Reverse Prefix of Word - Practice Coding Problems

Reverse Prefix of Word - Problem

You're given a string word and a target character ch. Your task is to reverse the prefix of the string that starts from the beginning and ends at the first occurrence of the target character.

Think of it like finding a bookmark in a book - once you find the first occurrence of your target character, you need to reverse everything from the start up to and including that character.

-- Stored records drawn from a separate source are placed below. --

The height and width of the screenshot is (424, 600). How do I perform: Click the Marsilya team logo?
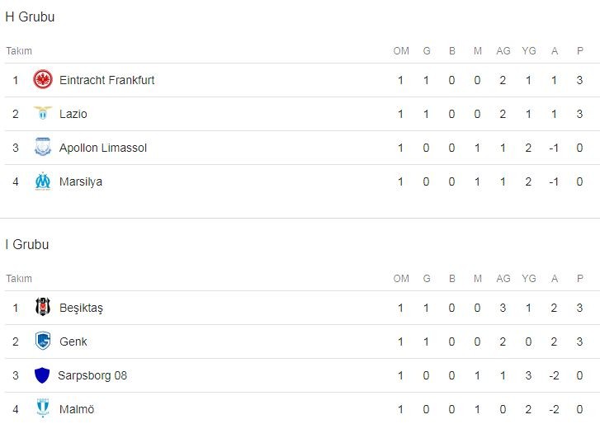tap(43, 181)
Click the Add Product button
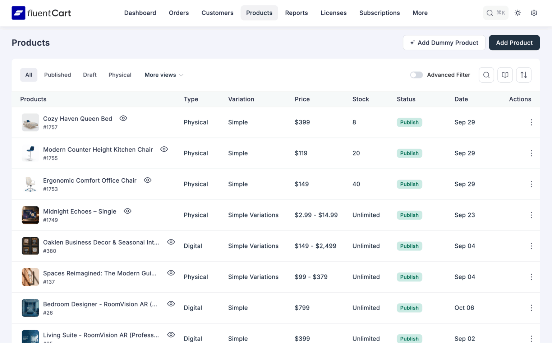The height and width of the screenshot is (343, 552). point(514,42)
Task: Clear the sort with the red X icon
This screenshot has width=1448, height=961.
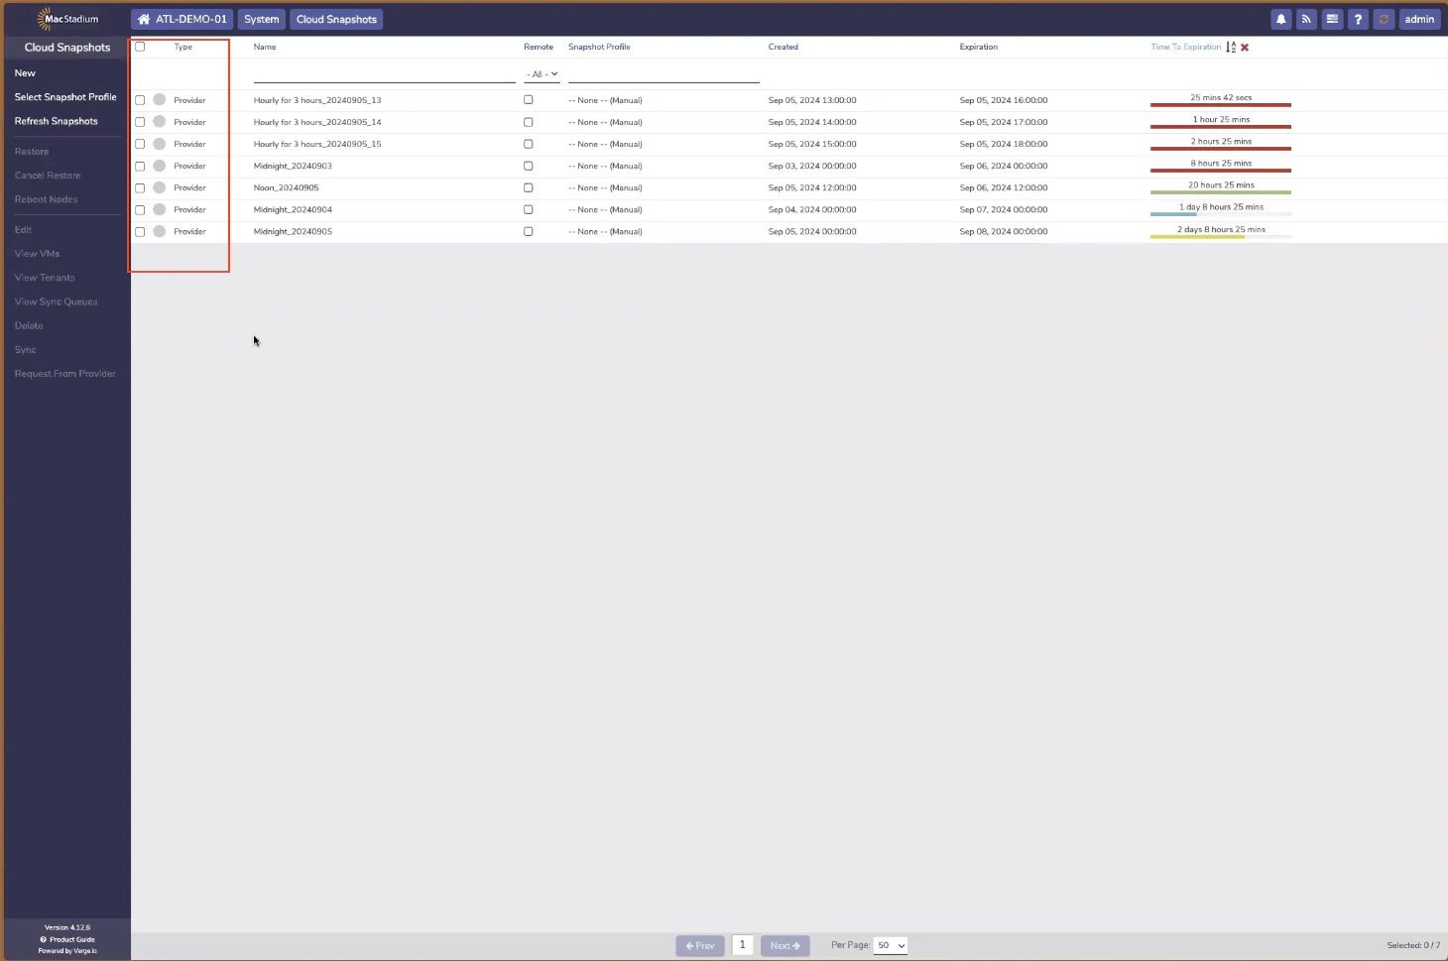Action: [x=1245, y=47]
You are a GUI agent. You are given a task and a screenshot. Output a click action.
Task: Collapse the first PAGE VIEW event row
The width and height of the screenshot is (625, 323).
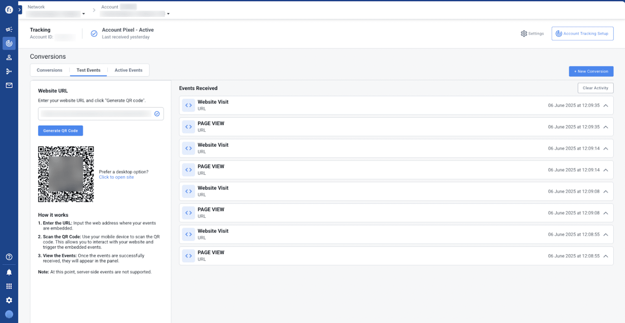[x=605, y=127]
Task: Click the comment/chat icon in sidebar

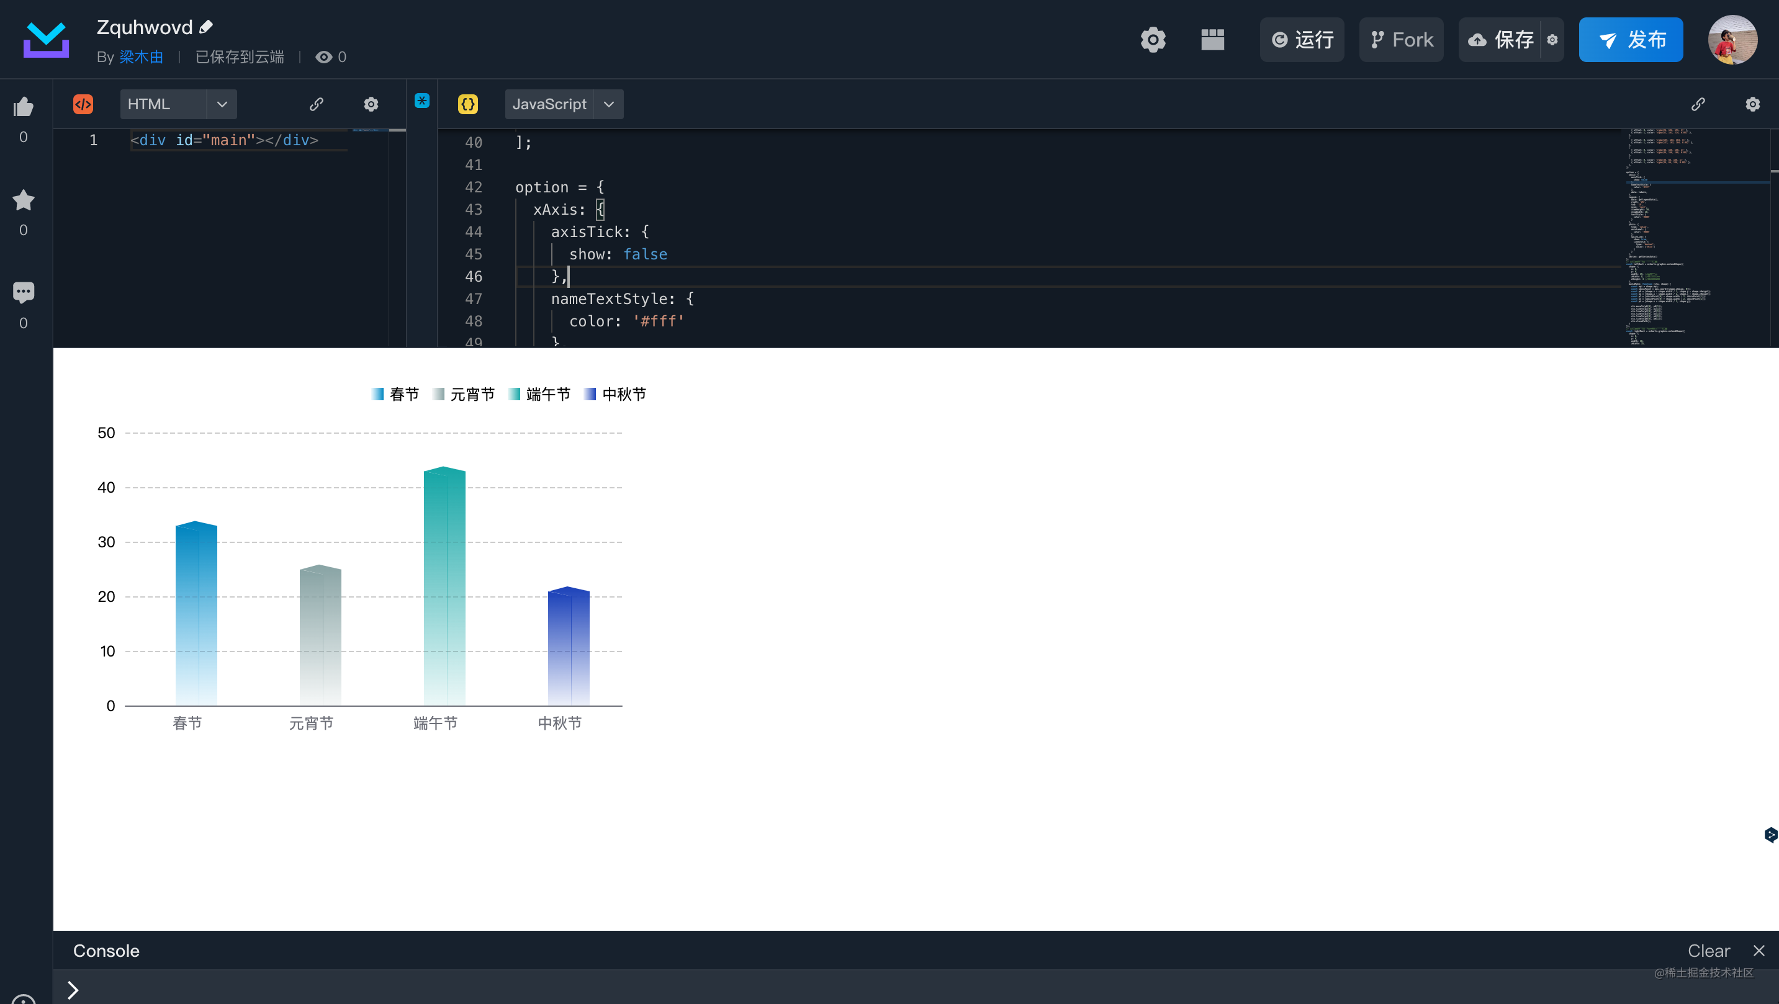Action: tap(24, 291)
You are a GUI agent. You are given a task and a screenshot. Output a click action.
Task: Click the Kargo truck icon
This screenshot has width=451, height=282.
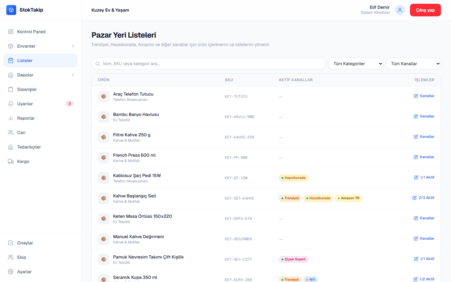(x=11, y=161)
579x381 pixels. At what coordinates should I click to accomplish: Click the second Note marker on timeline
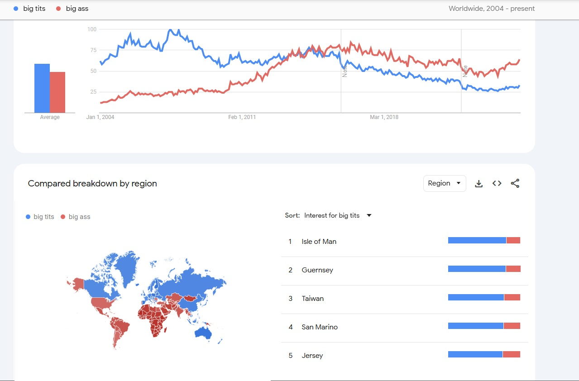[x=465, y=71]
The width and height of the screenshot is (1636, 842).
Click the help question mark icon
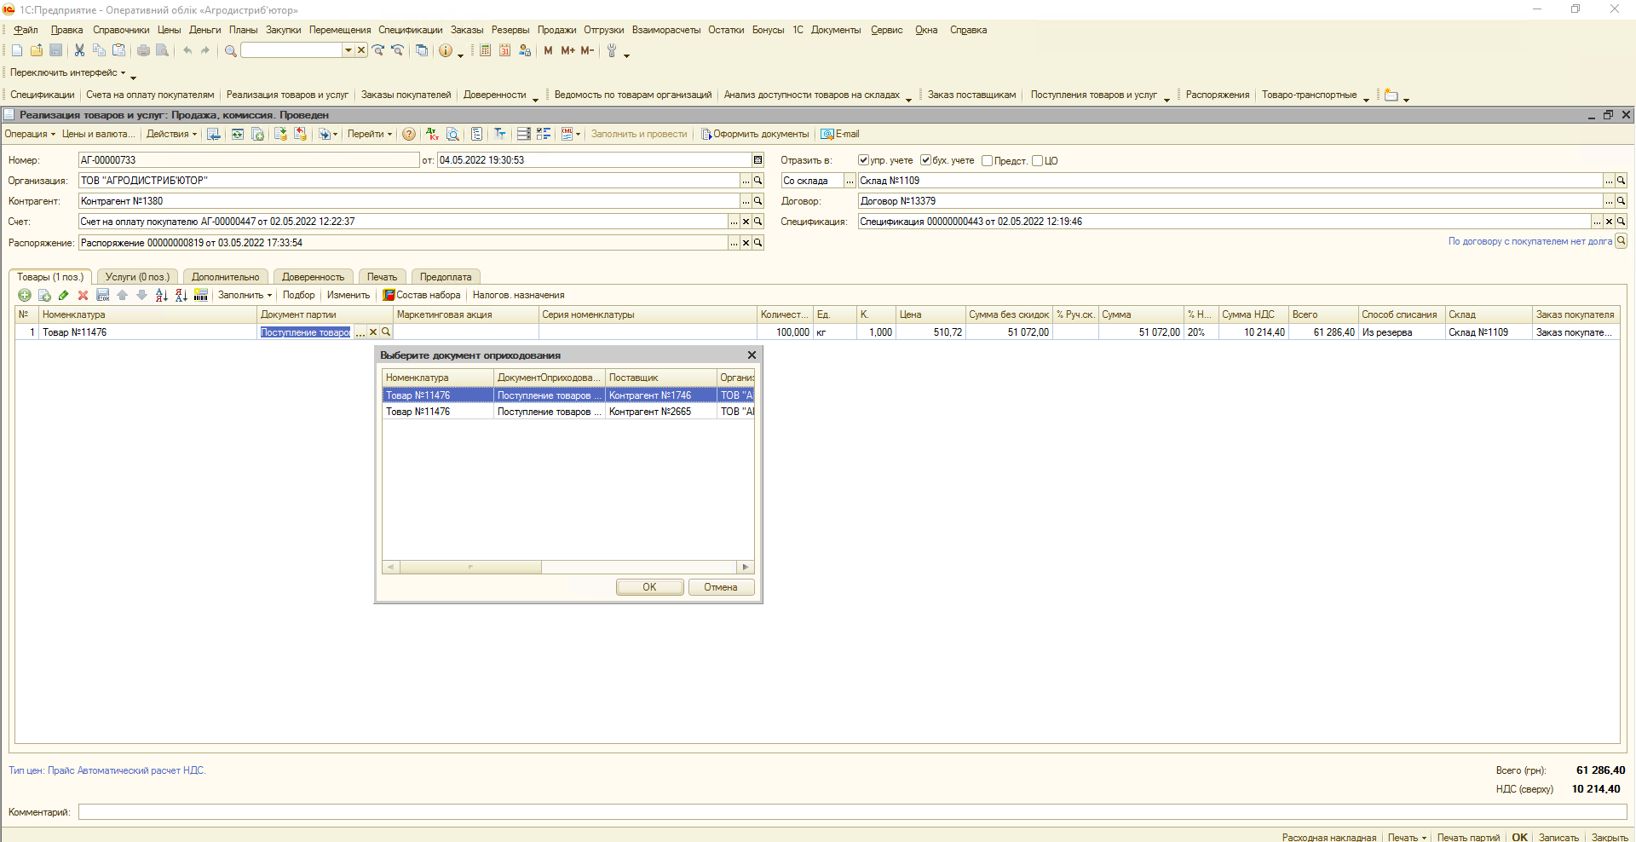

If the character doesn't exist in the string, leave it unchanged.

Example:

Input: word = "abcdefd", ch = "d"
The first 'd' is at index 3
Reverse the prefix "abcd" → "dcba"
Result: "dcbaefd"

This problem tests your understanding of string manipulation, character searching, and in-place reversal techniques.

Input & Output

example_1.py — Basic Case

$ Input: word = "abcdefd", ch = "d"

› Output: "dcbaefd"

💡 Note: The first occurrence of 'd' is at index 3. We reverse the prefix "abcd" to get "dcba", then append the remaining "efd" to get "dcbaefd".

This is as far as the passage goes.